16 septembre 2010
La marchande
Elle cherche fébrilement sur une liste le prix des poivrons. Sa vue doit se brouiller, parce qu'elle s'y reprend à plusieurs fois pour suivre la ligne jusqu'à son bout en dollars. Il est déjà 11h30, elle a une demi heure de retard sur l'horaire prévu, elle stresse. Moi aussi de la voir mais ça me regarde moins, je donne juste un coup de main. Des clients approchent qu'on renvoie « venez dans dix minutes ». J'inscris des prix sur des étiquettes, pèse des légumes pour fixer à partir du prix en livres, le prix à l'unité. La jeune fille que j'aide me demande souvent « ça va , c'est pas trop cher ? ». Je lève le nez au ciel et répond en général à l'aveugle «non non c'est bien». Quelque fois, je baisse un peu le prix. Il ne faut pas vendre à perte mais ça ne sert à rien de se retrouver avec le stock sur les bras en fin de journée qui sera donné à un autre organisme communautaire.
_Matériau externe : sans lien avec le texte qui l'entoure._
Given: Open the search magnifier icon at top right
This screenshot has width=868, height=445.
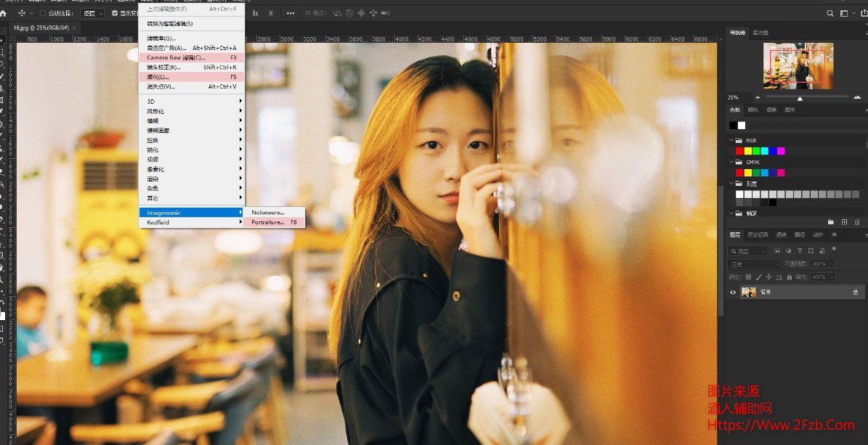Looking at the screenshot, I should pos(830,13).
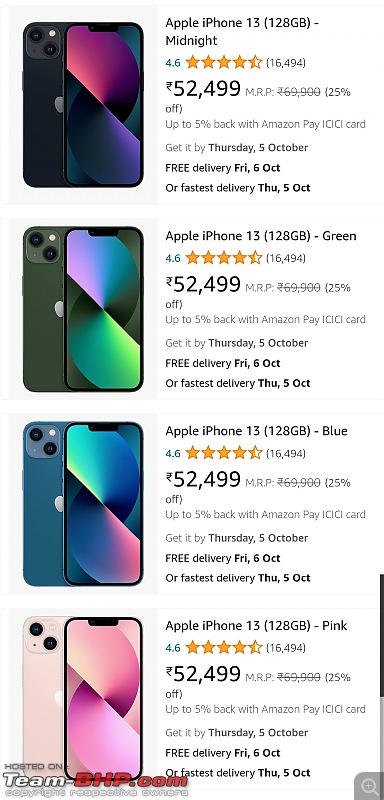The height and width of the screenshot is (800, 384).
Task: Click the Team-BHP.com watermark logo
Action: (95, 781)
Ce marché ponctuel est implanté dans une sorte de HLM privé et participe d'un projet plus large de revitalisation. Les clients sont des résidents du coin, drôle de coin. On m'a dit que le propriétaire envoyait à l'aéroport des rabatteurs pour orienter des nouveaux arrivants vers ces logements misérables. La plupart des gens ne restent pas longtemps, dés qu'ils connaissent mieux la ville ou après avoir trouvé un emploi, ils choisissent une meilleure place où vivre. Quand enfin nous sommes prêtes, des femmes approchent, des enfants dans leurs jambes. On note sur une « fiche facture » chacun des produits que choisissent les clients et à la fin on remet la facture à une des deux travailleuses sociales responsables assise derrière la calculatrice. Elle fait le total et encaisse. J'accompagne une dame qui compte et recompte son change recalculant rapidement les combinaisons de légumes qu'elle pourrait se permettre. Il lui manque 25 cents pour acheter trois aubergines et un chou vert. Je décide que le chou vert convoité est abîmé et qu'une ristourne de 25 cents s'impose. La « marchande » à la calculatrice me dit sur un ton mystérieux «attention quand même, connaissant les patrons, le prix c'est le prix ». Il y a trop de monde soudain et j'oublie de lui demander qui sont ces patrons.